# Start of RECORDS FOR PROCESSING

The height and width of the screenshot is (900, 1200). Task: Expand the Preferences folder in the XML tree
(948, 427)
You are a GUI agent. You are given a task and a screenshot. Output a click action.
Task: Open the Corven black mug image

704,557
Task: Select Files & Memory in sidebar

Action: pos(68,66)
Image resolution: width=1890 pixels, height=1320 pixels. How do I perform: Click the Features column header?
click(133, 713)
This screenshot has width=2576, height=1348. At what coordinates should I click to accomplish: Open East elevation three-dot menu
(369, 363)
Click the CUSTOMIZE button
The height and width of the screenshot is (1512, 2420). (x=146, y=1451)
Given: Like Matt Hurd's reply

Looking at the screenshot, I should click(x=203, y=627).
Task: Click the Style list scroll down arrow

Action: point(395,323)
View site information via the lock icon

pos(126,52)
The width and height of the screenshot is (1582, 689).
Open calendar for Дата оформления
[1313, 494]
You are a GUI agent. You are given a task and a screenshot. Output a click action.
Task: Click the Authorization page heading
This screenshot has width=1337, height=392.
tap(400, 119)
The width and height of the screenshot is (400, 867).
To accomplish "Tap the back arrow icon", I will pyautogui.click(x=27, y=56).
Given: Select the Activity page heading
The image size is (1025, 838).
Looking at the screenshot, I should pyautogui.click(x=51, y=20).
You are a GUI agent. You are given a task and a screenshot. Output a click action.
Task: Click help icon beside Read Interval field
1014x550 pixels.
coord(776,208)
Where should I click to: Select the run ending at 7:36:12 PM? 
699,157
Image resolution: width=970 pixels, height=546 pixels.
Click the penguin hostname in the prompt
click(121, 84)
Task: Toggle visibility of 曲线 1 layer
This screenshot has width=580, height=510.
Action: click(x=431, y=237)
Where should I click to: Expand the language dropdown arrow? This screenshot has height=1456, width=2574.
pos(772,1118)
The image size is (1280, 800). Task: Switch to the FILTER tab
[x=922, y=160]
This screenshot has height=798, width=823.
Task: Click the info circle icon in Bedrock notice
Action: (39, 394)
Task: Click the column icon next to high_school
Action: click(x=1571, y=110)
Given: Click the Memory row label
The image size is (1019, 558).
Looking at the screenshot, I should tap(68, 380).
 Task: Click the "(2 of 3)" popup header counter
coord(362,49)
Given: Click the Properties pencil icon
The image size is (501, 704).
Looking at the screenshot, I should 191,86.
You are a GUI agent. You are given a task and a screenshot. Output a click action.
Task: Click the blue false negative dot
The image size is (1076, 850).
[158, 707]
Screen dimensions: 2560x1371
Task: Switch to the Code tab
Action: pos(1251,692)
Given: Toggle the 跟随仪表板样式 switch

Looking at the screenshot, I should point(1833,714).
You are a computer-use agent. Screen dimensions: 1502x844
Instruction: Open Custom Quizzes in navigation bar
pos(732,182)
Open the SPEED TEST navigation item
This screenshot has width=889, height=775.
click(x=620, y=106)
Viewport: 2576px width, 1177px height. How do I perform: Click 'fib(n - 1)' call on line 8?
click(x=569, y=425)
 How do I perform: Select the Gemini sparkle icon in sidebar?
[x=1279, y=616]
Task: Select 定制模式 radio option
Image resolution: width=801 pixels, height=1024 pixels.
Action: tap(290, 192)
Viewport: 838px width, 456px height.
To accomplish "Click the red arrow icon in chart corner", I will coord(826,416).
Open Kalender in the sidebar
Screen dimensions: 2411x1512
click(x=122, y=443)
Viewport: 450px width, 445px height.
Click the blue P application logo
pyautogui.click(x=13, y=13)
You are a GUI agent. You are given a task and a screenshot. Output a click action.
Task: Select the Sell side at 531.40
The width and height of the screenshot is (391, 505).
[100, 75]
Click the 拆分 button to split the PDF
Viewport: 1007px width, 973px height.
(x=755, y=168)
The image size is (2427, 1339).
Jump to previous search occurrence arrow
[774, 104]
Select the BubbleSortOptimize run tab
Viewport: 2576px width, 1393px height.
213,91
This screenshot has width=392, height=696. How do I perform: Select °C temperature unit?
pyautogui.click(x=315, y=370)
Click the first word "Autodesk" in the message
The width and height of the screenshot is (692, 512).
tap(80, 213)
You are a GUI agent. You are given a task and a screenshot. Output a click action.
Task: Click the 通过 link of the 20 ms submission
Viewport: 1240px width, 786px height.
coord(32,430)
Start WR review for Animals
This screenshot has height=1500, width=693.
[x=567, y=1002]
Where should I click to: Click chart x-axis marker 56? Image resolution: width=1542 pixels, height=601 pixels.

# End of RECORDS FOR PROCESSING

### OBJECTIVE
Quote every one of the lines above, verbatim and in their original order.

### FULL SOLUTION
The height and width of the screenshot is (900, 1200). Task: Expand the Preferences folder in the XML tree
(948, 427)
You are a GUI agent. You are given a task and a screenshot. Output a click action.
Task: Open the Corven black mug image

704,557
Task: Select Files & Memory in sidebar

Action: pos(68,66)
Image resolution: width=1890 pixels, height=1320 pixels. How do I perform: Click the Features column header?
click(133, 713)
This screenshot has width=2576, height=1348. At what coordinates should I click to accomplish: Open East elevation three-dot menu
(369, 363)
Click the CUSTOMIZE button
The height and width of the screenshot is (1512, 2420). (x=146, y=1451)
Given: Like Matt Hurd's reply

Looking at the screenshot, I should click(x=203, y=627).
Task: Click the Style list scroll down arrow

Action: point(395,323)
View site information via the lock icon

pos(126,52)
The width and height of the screenshot is (1582, 689).
Open calendar for Дата оформления
[1313, 494]
You are a GUI agent. You are given a task and a screenshot. Output a click action.
Task: Click the Authorization page heading
This screenshot has width=1337, height=392.
tap(400, 119)
The width and height of the screenshot is (400, 867).
To accomplish "Tap the back arrow icon", I will pyautogui.click(x=27, y=56).
Given: Select the Activity page heading
The image size is (1025, 838).
Looking at the screenshot, I should pyautogui.click(x=51, y=20).
You are a GUI agent. You are given a task and a screenshot. Output a click action.
Task: Click help icon beside Read Interval field
1014x550 pixels.
coord(776,208)
Where should I click to: Select the run ending at 7:36:12 PM? 
699,157
Image resolution: width=970 pixels, height=546 pixels.
Click the penguin hostname in the prompt
click(121, 84)
Task: Toggle visibility of 曲线 1 layer
This screenshot has width=580, height=510.
Action: click(x=431, y=237)
Where should I click to: Expand the language dropdown arrow? This screenshot has height=1456, width=2574.
pos(772,1118)
The image size is (1280, 800). Task: Switch to the FILTER tab
[x=922, y=160]
This screenshot has height=798, width=823.
Task: Click the info circle icon in Bedrock notice
Action: (39, 394)
Task: Click the column icon next to high_school
Action: click(x=1571, y=110)
Given: Click the Memory row label
The image size is (1019, 558).
Looking at the screenshot, I should tap(68, 380).
 Task: Click the "(2 of 3)" popup header counter
coord(362,49)
Given: Click the Properties pencil icon
The image size is (501, 704).
Looking at the screenshot, I should 191,86.
You are a GUI agent. You are given a task and a screenshot. Output a click action.
Task: Click the blue false negative dot
The image size is (1076, 850).
[158, 707]
Screen dimensions: 2560x1371
Task: Switch to the Code tab
Action: pos(1251,692)
Given: Toggle the 跟随仪表板样式 switch

Looking at the screenshot, I should point(1833,714).
You are a computer-use agent. Screen dimensions: 1502x844
Instruction: Open Custom Quizzes in navigation bar
pos(732,182)
Open the SPEED TEST navigation item
This screenshot has width=889, height=775.
click(x=620, y=106)
Viewport: 2576px width, 1177px height. How do I perform: Click 'fib(n - 1)' call on line 8?
click(x=569, y=425)
 How do I perform: Select the Gemini sparkle icon in sidebar?
[x=1279, y=616]
Task: Select 定制模式 radio option
Image resolution: width=801 pixels, height=1024 pixels.
Action: tap(290, 192)
Viewport: 838px width, 456px height.
To accomplish "Click the red arrow icon in chart corner", I will coord(826,416).
Open Kalender in the sidebar
Screen dimensions: 2411x1512
click(x=122, y=443)
Viewport: 450px width, 445px height.
Click the blue P application logo
pyautogui.click(x=13, y=13)
You are a GUI agent. You are given a task and a screenshot. Output a click action.
Task: Select the Sell side at 531.40
The width and height of the screenshot is (391, 505).
[100, 75]
Click the 拆分 button to split the PDF
Viewport: 1007px width, 973px height.
(x=755, y=168)
The image size is (2427, 1339).
Jump to previous search occurrence arrow
[774, 104]
Select the BubbleSortOptimize run tab
Viewport: 2576px width, 1393px height.
213,91
This screenshot has width=392, height=696. How do I perform: Select °C temperature unit?
pyautogui.click(x=315, y=370)
Click the first word "Autodesk" in the message
The width and height of the screenshot is (692, 512).
tap(80, 213)
You are a GUI agent. You are given a task and a screenshot. Output a click action.
Task: Click the 通过 link of the 20 ms submission
Viewport: 1240px width, 786px height.
coord(32,430)
Start WR review for Animals
This screenshot has height=1500, width=693.
[x=567, y=1002]
Where should I click to: Click chart x-axis marker 56? Image resolution: width=1542 pixels, height=601 pixels.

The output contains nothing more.